### [Description of the task]
The reply should hold only the lines below from the one with "wanting to exercise" to the end, each copied exactly.

### [Entries provided]
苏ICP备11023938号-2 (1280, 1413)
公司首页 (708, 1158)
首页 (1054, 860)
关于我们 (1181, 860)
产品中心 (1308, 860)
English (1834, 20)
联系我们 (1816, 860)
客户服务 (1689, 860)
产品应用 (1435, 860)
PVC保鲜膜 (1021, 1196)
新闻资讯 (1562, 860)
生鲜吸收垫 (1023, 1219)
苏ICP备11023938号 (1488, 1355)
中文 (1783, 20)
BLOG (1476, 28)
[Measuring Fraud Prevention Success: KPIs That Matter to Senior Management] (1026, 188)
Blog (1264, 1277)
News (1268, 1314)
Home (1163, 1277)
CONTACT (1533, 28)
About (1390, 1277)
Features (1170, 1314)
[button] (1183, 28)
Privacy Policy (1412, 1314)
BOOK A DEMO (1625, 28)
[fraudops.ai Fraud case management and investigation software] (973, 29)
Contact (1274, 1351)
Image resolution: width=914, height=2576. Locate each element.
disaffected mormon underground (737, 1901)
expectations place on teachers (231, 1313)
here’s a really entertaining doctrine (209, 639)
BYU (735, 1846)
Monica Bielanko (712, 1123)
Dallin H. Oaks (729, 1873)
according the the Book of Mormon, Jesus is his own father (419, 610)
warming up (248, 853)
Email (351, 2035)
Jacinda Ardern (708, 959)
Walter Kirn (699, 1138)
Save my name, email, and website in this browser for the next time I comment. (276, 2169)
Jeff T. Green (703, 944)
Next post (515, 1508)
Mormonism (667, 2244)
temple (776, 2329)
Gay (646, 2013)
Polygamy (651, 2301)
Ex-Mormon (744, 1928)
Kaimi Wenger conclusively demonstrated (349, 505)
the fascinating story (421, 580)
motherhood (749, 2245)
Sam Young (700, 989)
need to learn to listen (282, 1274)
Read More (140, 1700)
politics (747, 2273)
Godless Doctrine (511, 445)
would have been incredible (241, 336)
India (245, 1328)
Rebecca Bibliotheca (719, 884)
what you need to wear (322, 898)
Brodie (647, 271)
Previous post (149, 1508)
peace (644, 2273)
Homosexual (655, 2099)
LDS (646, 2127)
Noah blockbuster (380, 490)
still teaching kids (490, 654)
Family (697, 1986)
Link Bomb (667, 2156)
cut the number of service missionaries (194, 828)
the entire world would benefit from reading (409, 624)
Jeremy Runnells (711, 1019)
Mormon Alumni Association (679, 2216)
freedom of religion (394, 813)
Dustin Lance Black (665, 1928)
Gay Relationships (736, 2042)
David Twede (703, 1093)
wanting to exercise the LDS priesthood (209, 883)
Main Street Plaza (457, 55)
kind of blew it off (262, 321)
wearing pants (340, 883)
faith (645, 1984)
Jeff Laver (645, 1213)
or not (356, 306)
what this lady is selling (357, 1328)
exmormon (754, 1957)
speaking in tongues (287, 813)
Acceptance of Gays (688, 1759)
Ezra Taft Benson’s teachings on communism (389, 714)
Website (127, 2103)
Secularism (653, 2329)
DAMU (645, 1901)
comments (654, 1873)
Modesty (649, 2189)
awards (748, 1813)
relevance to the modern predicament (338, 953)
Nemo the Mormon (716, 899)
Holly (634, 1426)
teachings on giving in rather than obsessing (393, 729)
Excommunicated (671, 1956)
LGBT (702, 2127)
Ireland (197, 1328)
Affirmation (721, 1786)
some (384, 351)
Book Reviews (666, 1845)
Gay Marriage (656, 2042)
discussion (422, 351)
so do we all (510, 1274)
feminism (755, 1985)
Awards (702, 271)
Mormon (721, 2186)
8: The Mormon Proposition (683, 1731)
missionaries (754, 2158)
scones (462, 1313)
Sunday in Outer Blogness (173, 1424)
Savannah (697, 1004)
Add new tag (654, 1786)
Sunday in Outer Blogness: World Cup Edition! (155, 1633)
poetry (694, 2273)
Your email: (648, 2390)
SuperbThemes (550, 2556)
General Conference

### [Answer below]
wanting to exercise the LDS priesthood (209, 883)
Main Street Plaza (457, 55)
kind of blew it off (262, 321)
wearing pants (340, 883)
faith (645, 1984)
Jeff Laver (645, 1213)
or not (356, 306)
what this lady is selling (357, 1328)
exmormon (754, 1957)
speaking in tongues (287, 813)
Acceptance of Gays (688, 1759)
Ezra Taft Benson’s teachings on communism (389, 714)
Website (127, 2103)
Secularism (653, 2329)
DAMU (645, 1901)
comments (654, 1873)
Modesty (649, 2189)
awards (748, 1813)
relevance to the modern predicament (338, 953)
Nemo the Mormon (716, 899)
Holly (634, 1426)
teachings on giving in rather than obsessing (393, 729)
Excommunicated (671, 1956)
LGBT (702, 2127)
Ireland (197, 1328)
Affirmation (721, 1786)
some (384, 351)
Book Reviews (666, 1845)
Gay Marriage (656, 2042)
discussion (422, 351)
so do we all (510, 1274)
feminism (755, 1985)
Awards (702, 271)
Mormon (721, 2186)
8: The Mormon Proposition (683, 1731)
missionaries (754, 2158)
scones (462, 1313)
Sunday in Outer Blogness (173, 1424)
Savannah (697, 1004)
Add new tag (654, 1786)
Sunday in Outer Blogness: World Cup Edition! (155, 1633)
poetry (694, 2273)
Your email: (648, 2390)
SuperbThemes (550, 2556)
General Conference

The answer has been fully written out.